Coronaveros por Mª del Carmen Salgado Romera -Mara-


NOVENTENA 

Durante la primera quincena reinó el estropajo. Desde que comenzó el confinamiento domiciliario impuesto por el Gobierno las personas palidecían, como si el frenesí de limpieza que contagió a la población fuera borrando las manchas a la par que el color de la piel.
Después, los útiles de limpieza quedaron en segundo plano y el interés general comenzó a centrarse en quién sería el afortunado de cada familia al que le tocaría bajar la basura. Traspasar el umbral del domicilio generaba adrenalina y esa era la única actividad clasificada como inocua que permitía alejarse por unos minutos del calor del hogar cada vez más encendido por las pequeñas disputas domésticas, los ruidos de los solidarios vecinos que salían a sus ventanas las ocho para aplaudir y la incipiente primavera que empezaba a caldear el país.
La restricción de movimientos convirtió a las personas en piezas de ajedrez esclavas de leyes invisibles que la policía obligaba a cumplir.
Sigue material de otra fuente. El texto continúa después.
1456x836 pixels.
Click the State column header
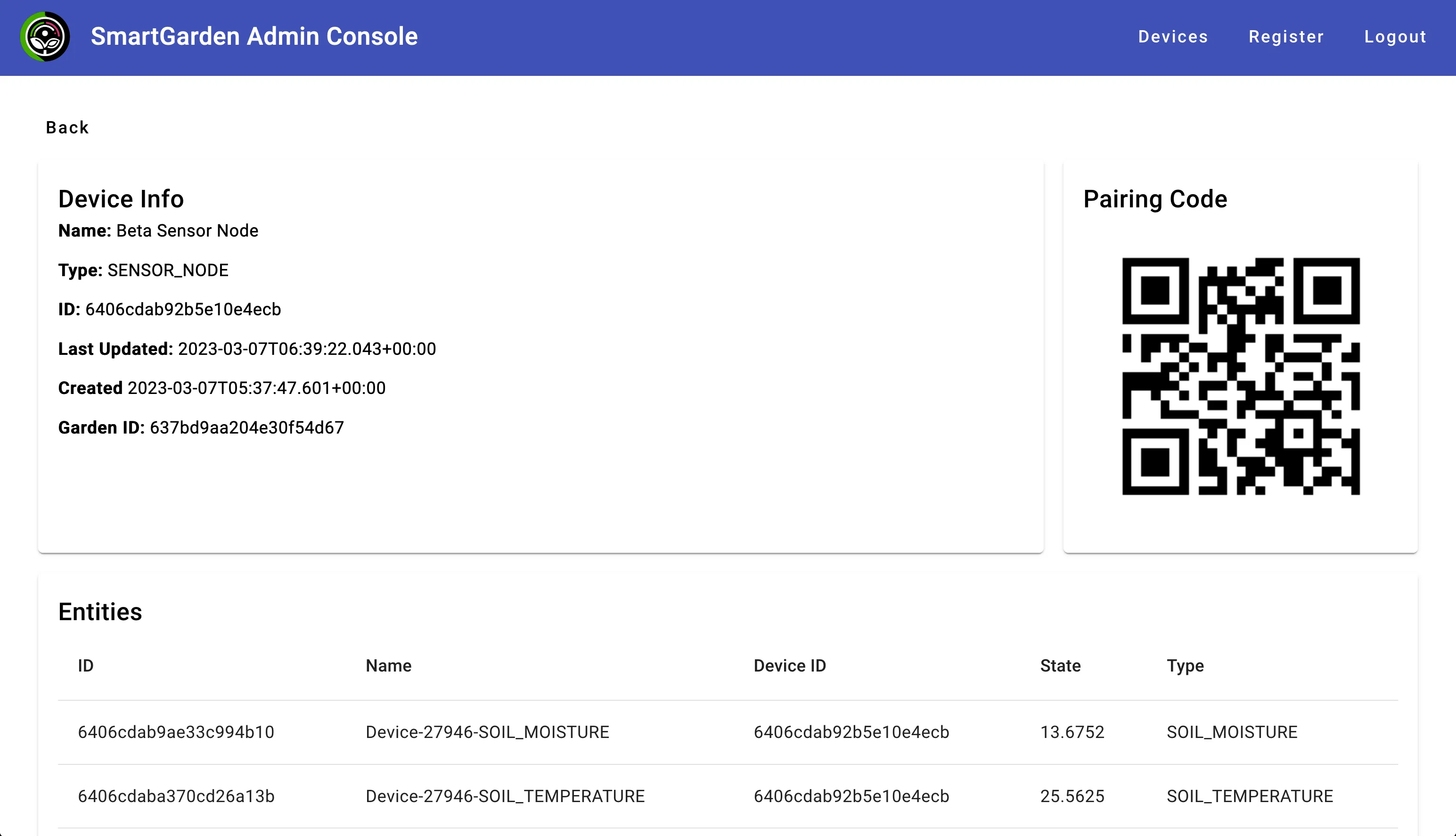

Los que podían ir a trabajar lo hacían con rostro tenso, mandíbula apretada, mentón apuntando hacia el pecho y mirada hipnotizada. Todos, sin distinción de oficio, eran considerados héroes por sus compatriotas quienes solo podían pasear al perro, comprar o sacar la basura.
Pasado un mes, las personas se habían rapado la cabeza y solo vestían pijama. Entonces comenzaron las infidelidades involuntarias: al subir en el ascensor -de bajar la basura- el dedo aprieta el botón equivocado; la hipnotizada mirada no lee el piso; la mano empuja la puerta entornada del hogar ajeno; el cuerpo avanza por un pasillo idéntico a cualquier pasillo y busca refugio en la primera cama que encuentra sin extrañar a su ocupante.
Cada noche las personas equivocaban pisos y camas y tan solo el día en que acabó el confinamiento se comprobó que la ropa no era la propia y las pálidas personas rapadas comenzaron a sospechar, con vergüenza y horror, que su sitio estaba en otro lugar, pero no recordaban dónde y decidieron retomar sus vidas en ese punto haciendo suyos abuelos, cónyuges e hijos ajenos, como si fuera lo más natural.